Manufacturers in developing nations told to prepare for tech advancement 

New technologies are expected to reduce the manufacturing sector’s ability to create jobs, similar to the days of the East Asian Miracle, according to the World Bank.

In a report, titled Trouble in the Making? The Future of Manufacturing-led Development, the Washington-based lender advised developing countries to create new policies to cope with technological disruptions in manufacturing.

For lower middle-income countries (LMICs) with a strong services sector but have a weak manufacturing backbone, like the Philippines, the World Bank urged the creation of synergies between services and manufacturing.

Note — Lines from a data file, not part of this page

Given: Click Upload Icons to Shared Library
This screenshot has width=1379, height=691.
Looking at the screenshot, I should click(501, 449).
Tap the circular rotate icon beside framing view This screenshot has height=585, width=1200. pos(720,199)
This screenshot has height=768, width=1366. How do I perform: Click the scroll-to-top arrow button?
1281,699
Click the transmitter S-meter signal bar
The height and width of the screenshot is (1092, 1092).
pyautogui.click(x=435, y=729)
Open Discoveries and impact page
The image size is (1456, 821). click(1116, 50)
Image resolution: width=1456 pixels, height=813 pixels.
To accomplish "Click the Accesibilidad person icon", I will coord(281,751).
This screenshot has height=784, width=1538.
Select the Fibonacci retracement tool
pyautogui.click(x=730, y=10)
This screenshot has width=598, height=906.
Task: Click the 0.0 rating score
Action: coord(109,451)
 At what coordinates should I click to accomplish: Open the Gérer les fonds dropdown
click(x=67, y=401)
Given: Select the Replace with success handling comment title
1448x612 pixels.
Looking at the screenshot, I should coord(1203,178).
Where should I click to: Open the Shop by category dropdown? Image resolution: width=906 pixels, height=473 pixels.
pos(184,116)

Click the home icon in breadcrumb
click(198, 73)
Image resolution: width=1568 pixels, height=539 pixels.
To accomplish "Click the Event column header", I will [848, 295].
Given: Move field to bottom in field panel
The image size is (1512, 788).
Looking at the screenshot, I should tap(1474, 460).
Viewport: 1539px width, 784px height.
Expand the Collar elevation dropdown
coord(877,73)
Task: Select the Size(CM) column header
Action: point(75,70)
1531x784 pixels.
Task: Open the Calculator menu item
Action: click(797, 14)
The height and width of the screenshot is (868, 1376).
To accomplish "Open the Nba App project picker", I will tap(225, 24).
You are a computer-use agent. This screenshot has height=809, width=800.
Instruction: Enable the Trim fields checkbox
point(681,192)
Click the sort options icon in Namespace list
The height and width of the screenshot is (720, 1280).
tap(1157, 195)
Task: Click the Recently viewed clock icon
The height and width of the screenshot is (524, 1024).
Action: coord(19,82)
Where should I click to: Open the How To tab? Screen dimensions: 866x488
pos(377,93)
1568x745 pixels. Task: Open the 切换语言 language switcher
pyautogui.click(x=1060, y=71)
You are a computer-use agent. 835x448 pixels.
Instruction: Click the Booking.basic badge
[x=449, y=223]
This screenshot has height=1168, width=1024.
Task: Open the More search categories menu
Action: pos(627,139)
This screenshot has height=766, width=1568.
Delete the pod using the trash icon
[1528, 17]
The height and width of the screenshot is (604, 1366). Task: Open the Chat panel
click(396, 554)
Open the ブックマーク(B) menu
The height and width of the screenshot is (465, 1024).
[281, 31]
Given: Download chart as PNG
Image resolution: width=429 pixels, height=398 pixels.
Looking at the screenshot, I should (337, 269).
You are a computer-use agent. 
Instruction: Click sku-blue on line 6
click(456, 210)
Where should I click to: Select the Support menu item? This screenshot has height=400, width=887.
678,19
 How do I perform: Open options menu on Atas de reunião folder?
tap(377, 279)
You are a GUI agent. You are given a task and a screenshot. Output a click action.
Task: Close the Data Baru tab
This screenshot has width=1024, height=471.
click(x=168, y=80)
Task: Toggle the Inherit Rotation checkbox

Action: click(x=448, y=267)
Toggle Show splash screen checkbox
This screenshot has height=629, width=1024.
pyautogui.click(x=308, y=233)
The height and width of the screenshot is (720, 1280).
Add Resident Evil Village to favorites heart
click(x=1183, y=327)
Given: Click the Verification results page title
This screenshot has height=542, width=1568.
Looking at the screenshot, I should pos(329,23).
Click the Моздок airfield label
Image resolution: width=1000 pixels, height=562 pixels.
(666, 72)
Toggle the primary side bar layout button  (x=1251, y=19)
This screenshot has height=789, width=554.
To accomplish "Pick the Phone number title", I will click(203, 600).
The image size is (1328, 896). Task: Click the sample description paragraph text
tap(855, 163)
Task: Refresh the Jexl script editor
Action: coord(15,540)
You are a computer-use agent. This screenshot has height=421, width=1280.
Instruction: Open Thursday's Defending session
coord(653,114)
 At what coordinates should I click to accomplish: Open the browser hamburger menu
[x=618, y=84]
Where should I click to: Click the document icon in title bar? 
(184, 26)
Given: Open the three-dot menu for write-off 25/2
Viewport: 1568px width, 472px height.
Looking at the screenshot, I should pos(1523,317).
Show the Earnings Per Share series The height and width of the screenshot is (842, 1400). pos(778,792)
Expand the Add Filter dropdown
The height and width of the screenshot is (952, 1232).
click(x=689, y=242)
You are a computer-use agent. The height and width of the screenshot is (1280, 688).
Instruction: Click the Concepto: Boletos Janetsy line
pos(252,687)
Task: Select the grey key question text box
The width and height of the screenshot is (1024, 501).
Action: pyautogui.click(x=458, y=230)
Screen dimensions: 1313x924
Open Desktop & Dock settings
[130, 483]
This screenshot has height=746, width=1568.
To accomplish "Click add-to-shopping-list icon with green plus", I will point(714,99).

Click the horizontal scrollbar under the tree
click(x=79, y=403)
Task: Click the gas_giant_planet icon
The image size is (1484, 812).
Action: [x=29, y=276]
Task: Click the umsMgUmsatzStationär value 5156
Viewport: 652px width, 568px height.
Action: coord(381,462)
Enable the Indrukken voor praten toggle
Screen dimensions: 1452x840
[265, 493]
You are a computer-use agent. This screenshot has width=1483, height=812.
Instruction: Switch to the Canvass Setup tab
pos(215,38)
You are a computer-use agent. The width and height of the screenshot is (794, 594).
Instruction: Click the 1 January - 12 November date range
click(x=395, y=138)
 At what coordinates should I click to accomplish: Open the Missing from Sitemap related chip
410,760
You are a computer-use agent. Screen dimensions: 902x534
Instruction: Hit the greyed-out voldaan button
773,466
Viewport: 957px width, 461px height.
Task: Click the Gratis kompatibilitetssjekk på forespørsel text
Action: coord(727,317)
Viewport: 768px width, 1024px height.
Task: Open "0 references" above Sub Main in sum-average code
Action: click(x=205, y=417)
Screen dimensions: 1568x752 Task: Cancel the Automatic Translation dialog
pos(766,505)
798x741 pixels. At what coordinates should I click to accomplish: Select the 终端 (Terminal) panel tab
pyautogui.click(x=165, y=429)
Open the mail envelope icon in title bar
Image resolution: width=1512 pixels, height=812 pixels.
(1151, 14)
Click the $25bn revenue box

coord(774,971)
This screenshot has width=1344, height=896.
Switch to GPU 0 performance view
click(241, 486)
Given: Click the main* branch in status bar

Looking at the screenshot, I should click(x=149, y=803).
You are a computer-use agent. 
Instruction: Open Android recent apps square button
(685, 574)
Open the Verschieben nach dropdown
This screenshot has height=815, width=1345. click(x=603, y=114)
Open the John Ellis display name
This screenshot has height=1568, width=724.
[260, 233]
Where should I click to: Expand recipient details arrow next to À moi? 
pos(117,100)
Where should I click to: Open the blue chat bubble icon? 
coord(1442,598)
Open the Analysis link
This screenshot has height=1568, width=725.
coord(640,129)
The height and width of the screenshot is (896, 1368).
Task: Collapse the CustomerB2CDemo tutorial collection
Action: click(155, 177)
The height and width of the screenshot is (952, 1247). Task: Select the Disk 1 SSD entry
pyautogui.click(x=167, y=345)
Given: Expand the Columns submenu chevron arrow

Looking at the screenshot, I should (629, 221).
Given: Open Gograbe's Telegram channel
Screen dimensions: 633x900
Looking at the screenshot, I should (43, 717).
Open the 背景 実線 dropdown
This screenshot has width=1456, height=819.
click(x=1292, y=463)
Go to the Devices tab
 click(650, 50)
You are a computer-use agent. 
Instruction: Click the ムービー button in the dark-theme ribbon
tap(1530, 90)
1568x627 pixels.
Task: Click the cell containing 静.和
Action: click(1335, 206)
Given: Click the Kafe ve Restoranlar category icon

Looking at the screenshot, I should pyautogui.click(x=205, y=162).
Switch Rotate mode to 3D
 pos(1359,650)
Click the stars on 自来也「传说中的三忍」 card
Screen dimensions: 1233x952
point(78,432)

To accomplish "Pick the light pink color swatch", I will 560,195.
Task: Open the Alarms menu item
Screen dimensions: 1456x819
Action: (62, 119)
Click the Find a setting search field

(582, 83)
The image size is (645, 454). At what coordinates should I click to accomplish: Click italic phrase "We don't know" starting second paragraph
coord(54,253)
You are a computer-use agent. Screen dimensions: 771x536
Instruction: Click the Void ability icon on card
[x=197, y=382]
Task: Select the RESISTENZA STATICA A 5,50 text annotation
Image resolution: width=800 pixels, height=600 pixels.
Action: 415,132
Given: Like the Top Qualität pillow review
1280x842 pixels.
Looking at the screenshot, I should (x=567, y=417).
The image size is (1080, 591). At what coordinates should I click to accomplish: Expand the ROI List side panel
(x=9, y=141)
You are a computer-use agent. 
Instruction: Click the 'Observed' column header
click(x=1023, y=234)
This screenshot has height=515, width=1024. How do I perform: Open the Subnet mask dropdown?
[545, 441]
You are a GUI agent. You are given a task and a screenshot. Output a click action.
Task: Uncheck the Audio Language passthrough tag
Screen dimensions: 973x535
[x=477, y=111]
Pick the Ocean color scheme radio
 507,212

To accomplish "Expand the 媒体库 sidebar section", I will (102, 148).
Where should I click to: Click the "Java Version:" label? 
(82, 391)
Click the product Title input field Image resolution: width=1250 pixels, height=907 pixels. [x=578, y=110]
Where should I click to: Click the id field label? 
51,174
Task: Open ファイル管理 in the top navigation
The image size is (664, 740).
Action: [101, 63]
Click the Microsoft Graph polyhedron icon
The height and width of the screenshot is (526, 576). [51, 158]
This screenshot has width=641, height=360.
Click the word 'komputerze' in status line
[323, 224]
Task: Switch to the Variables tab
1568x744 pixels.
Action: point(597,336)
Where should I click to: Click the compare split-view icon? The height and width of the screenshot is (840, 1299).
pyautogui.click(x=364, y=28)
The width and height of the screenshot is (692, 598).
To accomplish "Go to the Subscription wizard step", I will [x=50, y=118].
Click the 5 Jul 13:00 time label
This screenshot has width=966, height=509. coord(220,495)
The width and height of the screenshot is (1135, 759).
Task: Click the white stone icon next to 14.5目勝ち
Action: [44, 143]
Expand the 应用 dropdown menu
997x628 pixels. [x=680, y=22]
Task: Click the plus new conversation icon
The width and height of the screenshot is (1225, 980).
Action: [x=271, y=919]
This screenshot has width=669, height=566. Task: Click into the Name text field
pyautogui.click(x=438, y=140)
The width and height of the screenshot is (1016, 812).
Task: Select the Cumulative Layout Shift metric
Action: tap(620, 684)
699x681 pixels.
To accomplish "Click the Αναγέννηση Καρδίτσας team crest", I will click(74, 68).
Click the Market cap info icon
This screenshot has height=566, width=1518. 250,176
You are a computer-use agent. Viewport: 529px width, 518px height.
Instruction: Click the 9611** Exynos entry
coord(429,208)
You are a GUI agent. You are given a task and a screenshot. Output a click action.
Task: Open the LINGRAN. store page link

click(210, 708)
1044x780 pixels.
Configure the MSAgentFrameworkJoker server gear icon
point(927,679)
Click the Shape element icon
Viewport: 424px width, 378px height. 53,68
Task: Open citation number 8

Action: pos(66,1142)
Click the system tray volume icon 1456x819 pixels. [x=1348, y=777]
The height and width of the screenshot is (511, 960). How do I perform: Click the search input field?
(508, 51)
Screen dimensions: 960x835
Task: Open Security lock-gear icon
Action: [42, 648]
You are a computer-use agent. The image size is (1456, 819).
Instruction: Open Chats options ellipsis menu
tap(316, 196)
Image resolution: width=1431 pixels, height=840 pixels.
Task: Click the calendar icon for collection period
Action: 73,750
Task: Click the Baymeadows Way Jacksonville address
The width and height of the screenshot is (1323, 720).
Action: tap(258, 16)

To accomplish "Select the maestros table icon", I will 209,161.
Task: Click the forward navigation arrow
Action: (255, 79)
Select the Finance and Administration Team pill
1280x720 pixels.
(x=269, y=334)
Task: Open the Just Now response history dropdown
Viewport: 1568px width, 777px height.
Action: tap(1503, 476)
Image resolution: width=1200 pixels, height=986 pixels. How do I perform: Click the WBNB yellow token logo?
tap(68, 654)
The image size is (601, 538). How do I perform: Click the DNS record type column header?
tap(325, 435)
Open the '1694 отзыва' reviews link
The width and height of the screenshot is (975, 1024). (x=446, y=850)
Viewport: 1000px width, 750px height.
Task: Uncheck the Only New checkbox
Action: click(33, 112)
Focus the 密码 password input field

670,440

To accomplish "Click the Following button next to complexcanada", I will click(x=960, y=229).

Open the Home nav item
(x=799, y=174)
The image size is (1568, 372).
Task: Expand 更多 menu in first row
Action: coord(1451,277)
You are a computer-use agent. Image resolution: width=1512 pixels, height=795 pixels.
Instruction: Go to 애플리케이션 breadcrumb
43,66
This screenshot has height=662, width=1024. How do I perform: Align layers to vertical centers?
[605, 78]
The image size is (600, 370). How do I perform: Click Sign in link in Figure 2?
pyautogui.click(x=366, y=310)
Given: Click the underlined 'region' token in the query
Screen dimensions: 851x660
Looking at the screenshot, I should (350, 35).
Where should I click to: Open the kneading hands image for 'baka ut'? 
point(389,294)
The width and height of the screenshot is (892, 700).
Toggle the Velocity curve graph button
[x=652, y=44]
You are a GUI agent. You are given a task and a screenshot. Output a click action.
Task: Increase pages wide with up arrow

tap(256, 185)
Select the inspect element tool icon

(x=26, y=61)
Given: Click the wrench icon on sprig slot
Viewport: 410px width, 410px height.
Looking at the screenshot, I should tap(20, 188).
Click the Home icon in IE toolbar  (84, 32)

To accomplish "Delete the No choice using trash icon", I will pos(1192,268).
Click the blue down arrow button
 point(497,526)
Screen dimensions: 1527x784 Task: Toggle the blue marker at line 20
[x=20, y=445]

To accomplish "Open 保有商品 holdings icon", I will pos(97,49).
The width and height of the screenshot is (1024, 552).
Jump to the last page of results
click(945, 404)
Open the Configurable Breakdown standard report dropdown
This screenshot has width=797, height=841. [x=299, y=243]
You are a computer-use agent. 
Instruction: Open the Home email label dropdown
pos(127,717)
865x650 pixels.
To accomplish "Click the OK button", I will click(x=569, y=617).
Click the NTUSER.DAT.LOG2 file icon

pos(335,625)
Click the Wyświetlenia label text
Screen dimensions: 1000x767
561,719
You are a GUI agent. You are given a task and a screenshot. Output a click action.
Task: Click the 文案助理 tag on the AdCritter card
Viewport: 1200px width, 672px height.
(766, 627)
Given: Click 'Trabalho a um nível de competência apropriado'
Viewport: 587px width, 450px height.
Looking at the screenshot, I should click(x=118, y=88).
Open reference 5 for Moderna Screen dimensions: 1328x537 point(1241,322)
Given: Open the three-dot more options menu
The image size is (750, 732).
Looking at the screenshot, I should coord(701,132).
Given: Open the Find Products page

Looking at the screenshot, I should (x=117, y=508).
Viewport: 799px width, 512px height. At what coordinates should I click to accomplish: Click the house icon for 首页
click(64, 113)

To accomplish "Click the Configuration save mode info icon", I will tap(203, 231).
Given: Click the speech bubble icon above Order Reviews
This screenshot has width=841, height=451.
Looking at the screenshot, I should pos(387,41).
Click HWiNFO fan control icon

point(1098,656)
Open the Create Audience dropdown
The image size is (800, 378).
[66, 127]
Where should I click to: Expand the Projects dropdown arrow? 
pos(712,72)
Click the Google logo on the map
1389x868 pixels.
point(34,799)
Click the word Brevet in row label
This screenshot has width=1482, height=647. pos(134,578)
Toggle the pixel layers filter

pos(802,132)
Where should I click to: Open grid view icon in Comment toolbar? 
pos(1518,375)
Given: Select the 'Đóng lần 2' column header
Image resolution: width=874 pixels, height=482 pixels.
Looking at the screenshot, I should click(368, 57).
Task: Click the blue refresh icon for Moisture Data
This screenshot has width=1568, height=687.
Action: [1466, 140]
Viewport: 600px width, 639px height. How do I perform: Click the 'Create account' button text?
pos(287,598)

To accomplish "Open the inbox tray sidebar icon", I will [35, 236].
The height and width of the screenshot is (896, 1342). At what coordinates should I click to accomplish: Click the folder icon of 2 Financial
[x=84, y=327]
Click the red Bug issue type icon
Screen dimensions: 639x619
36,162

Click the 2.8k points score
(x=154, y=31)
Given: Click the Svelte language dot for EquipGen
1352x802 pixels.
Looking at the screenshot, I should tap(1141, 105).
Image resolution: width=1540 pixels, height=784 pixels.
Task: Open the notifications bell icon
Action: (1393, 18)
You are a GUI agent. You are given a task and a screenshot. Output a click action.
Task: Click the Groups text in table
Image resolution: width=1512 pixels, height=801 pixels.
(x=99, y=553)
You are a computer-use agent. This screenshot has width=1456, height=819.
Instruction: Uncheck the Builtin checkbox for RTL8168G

“Technology and globalization are changing how manufacturing contributes to development. We will need to embrace this change rather than fear it,” World Bank Group’s Senior Director for Trade and Competitiveness Anabel Gonzalez said.

“In the past, the manufacturing sector created jobs for unskilled workers and increased productivity. In the future, developing countries will need to update their policies along with their infrastructure, firm capabilities and job creation strategies to meet the demands of a more technologically advanced world,” she added.

The report said countries like the Philippines that have “stand-alone” services, such as tourism, health care, business-process outsourcing and other professional services, as well as embedded services can, on its own, provide growth opportunities without a manufacturing base.

However, jobs in the services sector cannot create employment for all kinds of workers, including unskilled labor. Subsectors, like finance, information technology, accounting and legal services, are all skill-intensive.

Some of the few service sectors that can provide jobs, even to low or unskilled workers, are construction and tourism services. But these sectors cannot absorb all unskilled workers.

The World Bank said by creating synergies between sectors, such as services and manufacturing, will allow both sectors to participate in the “entire value chain of a product”.

“Countries can seize promising new opportunities for productivity growth and job creation if policy-makers pursue approaches that adapt to changing technologies and changing patterns of globalization,” said Mary Hallward-Driemeier, a senior economic advisor in the World Bank Group’s Trade and Competitiveness Global Practice and the report’s coauthor. “Those countries that don’t are likely to face not just economic costs, but also social costs associated with increased inequality and more limited access to opportunities.”

These synergies can be created by adopting the “3Cs” that countries can use to bolster their manufacturing sectors. These are competitiveness, capabilities and connectedness.

Competitiveness will increase the importance of reforms that reduce unit-labor costs. But it will also require each economy to be better able to consider new business models; to seek new contracting relationships that embrace new technologies and to devise new ways for manufactured goods to also deliver services.

Capabilities, meanwhile, will involve giving workers new sets of skills, strengthening firms’ abilities to absorb new technologies, and providing new infrastructure and new rules to support the use of new technologies.

The World Bank said connectedness will continue to emphasize openness to trade in goods, including raw materials and components. But it also increases the importance of grasping the synergies with services that are increasingly embodied and embedded within manufactured goods.